Following up to their GRAMMY-nominated album Freedom and Faith, What Is American features an amalgamation of styles that trace their roots to American Indigenous and Black music. The title is intended as both a question and a statement: the question interrogates our nation’s complex musical traditions, while the statement projects traditions forward.

The project features the of legendary multi-instrumentalist and composer Roscoe Mitchell’s CARDS 11-11-2020. The composition incorporates Mitchell's groundbreaking CARDS technique in which cards containing musical excerpts are collaged in ways that inspire the freely-improvised section at the heart of the piece. The project also includes Vijay Iyer’s 2012 string quartet Dig the Say, a four-movement homage to the music of James Brown, and Rhiannon Giddens’s heartbreaking song At the Purchaser’s Option (arr. PUBLIQuartet) which is inspired by an 1830s advertisement announcing the sale of a Black woman and her child.

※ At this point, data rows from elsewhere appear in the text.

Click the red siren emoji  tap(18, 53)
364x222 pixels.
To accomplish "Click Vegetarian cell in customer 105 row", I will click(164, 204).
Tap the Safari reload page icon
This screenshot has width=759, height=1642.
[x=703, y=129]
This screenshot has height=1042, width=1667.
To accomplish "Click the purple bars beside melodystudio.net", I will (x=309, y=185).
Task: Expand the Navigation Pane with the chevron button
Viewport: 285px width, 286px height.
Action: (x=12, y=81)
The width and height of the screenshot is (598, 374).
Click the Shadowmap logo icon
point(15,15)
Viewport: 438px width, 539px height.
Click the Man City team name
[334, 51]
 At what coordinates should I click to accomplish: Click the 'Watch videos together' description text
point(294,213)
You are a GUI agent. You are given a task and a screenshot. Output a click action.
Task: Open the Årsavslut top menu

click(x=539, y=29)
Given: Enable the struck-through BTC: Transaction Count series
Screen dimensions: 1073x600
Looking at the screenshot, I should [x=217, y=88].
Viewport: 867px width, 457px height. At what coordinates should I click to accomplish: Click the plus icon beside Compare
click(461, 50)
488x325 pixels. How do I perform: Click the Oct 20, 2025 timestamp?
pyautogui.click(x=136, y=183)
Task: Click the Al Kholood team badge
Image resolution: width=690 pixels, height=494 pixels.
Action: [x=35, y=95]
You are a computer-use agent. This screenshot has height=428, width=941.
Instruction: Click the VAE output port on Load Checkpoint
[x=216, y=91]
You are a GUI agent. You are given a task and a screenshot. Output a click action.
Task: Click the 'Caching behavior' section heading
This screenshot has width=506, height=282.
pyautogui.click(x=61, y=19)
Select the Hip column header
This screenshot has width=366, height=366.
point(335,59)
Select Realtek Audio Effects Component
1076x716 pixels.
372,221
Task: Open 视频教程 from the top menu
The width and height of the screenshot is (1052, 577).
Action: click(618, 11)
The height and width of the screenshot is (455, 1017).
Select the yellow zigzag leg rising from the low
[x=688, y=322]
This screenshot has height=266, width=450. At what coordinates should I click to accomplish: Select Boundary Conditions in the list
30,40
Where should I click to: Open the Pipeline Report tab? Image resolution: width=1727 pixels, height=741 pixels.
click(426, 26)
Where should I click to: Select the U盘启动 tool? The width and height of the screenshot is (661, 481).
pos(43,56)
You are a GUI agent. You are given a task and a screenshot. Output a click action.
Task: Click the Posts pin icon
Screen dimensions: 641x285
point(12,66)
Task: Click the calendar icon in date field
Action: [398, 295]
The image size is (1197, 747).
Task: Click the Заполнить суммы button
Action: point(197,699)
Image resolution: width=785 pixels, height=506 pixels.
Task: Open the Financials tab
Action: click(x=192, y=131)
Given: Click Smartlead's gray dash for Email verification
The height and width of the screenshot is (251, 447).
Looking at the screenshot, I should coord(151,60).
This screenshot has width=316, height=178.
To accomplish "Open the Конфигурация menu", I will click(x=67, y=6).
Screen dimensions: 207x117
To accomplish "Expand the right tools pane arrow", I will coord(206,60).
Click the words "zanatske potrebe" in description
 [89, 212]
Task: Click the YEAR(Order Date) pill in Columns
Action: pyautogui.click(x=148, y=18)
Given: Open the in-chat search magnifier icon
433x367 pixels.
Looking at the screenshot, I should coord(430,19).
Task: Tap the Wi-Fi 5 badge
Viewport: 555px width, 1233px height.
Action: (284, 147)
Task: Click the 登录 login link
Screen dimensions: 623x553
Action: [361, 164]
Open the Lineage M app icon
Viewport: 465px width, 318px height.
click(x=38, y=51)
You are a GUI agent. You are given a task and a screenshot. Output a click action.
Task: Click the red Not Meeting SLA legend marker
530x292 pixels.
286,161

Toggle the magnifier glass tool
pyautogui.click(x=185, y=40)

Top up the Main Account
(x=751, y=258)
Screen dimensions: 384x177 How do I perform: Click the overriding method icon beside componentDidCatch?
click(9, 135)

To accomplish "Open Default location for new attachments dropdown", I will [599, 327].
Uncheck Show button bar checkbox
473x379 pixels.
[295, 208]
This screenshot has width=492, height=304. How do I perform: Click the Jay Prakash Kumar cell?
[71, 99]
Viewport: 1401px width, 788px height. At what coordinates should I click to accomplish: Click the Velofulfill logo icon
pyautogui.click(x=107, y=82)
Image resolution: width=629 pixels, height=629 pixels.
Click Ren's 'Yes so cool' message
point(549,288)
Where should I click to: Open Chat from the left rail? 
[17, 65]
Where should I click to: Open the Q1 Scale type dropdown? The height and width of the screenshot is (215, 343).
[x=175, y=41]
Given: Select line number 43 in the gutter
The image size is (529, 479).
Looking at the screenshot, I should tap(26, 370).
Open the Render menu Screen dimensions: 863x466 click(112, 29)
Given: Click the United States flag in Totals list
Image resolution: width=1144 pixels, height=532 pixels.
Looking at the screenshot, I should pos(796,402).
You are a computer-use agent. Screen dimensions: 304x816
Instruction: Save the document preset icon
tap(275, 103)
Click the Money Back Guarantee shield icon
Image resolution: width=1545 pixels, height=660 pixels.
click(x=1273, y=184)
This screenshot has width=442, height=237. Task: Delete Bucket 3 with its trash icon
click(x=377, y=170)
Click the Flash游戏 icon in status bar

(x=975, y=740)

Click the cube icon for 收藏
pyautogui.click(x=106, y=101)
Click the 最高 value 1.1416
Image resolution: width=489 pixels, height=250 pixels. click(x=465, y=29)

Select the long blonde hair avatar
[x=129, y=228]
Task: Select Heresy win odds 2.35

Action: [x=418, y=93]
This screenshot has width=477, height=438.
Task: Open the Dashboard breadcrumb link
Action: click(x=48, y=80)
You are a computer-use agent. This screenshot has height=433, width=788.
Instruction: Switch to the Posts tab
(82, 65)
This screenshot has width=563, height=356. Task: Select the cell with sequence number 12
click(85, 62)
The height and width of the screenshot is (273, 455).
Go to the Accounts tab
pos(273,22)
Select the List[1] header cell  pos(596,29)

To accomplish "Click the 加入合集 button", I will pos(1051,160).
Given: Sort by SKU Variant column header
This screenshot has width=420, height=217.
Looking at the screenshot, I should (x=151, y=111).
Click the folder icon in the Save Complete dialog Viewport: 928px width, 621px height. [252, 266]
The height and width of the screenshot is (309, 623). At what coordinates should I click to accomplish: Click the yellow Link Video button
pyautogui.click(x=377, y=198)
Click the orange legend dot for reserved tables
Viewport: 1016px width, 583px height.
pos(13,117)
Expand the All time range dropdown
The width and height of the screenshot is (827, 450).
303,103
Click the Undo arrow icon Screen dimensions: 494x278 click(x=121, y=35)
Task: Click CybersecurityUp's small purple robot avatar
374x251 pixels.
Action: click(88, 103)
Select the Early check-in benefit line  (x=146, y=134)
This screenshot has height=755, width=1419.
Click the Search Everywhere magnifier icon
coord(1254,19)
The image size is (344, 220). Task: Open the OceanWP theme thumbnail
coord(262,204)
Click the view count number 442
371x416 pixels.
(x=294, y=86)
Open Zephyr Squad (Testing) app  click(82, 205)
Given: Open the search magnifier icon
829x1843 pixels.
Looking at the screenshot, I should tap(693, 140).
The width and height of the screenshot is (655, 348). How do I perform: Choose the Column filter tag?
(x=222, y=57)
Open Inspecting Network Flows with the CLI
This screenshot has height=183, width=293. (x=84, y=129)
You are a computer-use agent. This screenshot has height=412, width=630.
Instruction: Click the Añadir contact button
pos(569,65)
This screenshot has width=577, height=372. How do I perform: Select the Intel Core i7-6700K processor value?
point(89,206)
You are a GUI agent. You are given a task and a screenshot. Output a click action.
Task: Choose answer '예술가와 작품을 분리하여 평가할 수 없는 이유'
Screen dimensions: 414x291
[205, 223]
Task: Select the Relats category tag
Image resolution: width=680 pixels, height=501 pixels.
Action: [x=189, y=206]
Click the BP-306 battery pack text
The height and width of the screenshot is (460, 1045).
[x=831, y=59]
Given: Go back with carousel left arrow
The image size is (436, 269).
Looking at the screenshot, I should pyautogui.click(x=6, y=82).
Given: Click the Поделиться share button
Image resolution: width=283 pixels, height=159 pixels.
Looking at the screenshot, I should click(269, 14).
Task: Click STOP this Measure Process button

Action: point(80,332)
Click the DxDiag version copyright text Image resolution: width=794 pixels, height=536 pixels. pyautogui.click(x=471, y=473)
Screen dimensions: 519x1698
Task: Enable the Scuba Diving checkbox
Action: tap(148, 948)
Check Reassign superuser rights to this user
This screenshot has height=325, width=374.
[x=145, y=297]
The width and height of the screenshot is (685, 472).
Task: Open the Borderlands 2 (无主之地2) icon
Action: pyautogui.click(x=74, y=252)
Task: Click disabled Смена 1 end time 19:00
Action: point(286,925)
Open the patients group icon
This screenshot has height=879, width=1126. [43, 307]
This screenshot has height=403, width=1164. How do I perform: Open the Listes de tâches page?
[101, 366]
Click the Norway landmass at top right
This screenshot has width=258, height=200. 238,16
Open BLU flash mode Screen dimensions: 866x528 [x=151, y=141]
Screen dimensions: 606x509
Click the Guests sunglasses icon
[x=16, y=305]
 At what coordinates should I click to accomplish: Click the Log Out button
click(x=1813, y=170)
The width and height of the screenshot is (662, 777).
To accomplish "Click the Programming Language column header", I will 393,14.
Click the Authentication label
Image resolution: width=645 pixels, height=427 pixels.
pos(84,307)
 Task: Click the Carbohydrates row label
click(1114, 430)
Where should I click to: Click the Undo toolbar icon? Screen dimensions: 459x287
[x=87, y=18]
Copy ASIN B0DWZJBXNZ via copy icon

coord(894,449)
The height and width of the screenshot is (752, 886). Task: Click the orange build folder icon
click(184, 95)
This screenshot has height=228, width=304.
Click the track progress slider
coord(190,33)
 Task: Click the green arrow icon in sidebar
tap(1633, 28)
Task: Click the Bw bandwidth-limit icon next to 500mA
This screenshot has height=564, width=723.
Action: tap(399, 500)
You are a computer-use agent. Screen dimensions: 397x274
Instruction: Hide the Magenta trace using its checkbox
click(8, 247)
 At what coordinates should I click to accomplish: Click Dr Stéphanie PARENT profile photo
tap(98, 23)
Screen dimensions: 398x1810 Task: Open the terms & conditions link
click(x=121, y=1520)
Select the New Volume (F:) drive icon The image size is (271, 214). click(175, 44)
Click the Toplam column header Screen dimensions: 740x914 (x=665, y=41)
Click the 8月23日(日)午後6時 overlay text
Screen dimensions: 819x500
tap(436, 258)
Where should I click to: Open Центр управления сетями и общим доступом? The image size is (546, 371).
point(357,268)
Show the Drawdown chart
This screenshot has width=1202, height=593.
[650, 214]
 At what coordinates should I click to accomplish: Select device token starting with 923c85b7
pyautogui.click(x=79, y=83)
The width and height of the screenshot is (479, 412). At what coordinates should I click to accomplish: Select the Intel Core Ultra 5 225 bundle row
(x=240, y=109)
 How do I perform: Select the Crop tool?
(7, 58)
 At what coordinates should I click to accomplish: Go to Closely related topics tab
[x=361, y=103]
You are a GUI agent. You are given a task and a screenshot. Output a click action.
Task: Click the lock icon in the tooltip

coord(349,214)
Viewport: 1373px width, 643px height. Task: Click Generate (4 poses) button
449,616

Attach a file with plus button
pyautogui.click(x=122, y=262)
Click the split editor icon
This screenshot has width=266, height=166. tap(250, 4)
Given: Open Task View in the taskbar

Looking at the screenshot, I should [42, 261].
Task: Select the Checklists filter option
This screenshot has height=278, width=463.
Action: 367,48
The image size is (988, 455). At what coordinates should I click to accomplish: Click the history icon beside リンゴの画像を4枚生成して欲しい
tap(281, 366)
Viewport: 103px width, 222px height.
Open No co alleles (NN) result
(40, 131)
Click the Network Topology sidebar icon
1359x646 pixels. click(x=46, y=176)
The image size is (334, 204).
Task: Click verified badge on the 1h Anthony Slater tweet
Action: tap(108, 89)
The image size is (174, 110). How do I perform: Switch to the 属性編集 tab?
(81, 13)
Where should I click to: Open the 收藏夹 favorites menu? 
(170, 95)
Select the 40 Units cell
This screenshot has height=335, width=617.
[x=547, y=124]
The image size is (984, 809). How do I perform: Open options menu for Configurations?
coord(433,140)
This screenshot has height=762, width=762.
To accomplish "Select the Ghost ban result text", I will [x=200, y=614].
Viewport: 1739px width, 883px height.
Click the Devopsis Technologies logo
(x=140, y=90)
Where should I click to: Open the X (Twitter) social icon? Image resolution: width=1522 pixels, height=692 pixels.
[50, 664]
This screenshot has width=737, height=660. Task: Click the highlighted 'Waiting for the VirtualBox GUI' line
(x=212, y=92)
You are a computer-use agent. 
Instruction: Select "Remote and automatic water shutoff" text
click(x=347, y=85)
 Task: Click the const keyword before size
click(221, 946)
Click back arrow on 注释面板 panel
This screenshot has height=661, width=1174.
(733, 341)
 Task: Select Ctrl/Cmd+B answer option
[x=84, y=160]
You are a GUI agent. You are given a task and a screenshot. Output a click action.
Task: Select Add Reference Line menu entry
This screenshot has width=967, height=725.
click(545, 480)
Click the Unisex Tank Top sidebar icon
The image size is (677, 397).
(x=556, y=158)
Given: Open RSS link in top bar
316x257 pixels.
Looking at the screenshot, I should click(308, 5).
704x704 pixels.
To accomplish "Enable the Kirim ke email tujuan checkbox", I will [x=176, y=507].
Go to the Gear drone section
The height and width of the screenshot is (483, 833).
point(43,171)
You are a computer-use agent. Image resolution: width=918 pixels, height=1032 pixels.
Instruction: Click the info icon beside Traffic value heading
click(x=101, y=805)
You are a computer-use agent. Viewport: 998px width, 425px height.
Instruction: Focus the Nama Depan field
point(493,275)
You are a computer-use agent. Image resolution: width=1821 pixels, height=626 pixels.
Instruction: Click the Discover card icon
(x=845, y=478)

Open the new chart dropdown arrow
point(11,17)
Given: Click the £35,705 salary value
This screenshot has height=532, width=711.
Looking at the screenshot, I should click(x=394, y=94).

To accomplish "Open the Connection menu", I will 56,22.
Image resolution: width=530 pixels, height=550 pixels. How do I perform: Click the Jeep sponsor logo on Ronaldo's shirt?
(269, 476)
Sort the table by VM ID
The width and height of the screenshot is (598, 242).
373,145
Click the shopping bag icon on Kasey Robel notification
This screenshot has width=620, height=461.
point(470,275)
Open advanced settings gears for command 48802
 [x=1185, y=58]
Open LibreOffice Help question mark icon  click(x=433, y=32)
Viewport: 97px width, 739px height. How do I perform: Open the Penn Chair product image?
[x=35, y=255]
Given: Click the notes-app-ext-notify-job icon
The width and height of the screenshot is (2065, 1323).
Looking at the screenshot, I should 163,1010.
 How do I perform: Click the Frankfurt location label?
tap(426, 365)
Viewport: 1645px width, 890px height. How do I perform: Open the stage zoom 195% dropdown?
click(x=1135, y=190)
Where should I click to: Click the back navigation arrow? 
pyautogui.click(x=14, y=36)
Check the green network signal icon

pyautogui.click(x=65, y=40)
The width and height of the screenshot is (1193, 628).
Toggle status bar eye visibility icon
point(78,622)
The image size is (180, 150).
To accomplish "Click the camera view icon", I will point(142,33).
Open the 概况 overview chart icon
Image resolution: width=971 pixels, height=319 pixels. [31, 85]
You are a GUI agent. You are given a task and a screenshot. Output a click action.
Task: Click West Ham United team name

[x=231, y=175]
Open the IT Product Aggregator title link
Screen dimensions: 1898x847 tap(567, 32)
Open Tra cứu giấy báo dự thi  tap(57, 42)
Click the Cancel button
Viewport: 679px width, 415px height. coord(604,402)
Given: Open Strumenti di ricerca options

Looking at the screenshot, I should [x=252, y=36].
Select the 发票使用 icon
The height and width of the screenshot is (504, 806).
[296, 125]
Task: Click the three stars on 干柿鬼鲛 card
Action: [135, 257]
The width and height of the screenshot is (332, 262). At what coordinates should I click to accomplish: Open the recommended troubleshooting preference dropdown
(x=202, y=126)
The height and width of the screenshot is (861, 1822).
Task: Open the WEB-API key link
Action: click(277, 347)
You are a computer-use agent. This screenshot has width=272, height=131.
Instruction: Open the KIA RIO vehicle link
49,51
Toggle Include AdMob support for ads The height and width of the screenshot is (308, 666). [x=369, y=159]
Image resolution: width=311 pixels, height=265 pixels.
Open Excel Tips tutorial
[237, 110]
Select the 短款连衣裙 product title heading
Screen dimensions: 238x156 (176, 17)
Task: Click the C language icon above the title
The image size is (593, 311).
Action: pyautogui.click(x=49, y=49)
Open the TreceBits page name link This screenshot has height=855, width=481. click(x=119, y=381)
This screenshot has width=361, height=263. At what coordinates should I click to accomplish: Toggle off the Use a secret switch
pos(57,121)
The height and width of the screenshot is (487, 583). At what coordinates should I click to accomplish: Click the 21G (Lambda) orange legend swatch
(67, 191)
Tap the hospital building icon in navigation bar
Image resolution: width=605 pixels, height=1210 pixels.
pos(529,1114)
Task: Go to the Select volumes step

Surrounding and contextualizing those works are four new takes on PUBLIQuartet’s ongoing MIND | THE | GAP project, in which the group uses improvisation to highlight connections between diverse musical genres. First is a reimagination of Antonín Dvořák’s “American” Quartet, which like his New World Symphony composed just before it, was inspired by American Indigenous and Black music. The other three MIND | THE | GAP selections take inspiration from some of America’s most revolutionary creative voices— Fats Waller’s “Honeysuckle Rose” is refashioned as a tribute to Madam C. J. Walker, the pioneering Black entrepreneur, self-made millionaire, and activist, with narration by special guest A’Lelia Bundles who is Walker’s great-great-granddaughter. On the next track themes from “Law Years” and “Street Woman” from Ornette Coleman’s 1972 album Science Fiction weave together in a freely-improvised setting. The remaining selections are developed as a four movement set dubbed Wild Women Don’t Get the Blues which honors four women who left indelible marks on American music history: Tina Turner, Betty Davis, Alice Coltrane and Ida Cox.

Interspersed with these pieces are four original compositions by PUBLIQuartet collectively titled Fifth Verse that uses the text of Oliver Wendell Holmes’s U.S. Civil War-era fifth verse from “The Star-Spangled Banner.” A century and a half later, when Black Lives Matter is still a subject for protest, the line “the millions unchain’d who our birthright have gained” takes on an all too relevant meaning in the year 2022. After a complete reading of the verse in “Prelude,” fragments of it return throughout the album in a slowly unfolding reminder about what has been and what has yet to be accomplished.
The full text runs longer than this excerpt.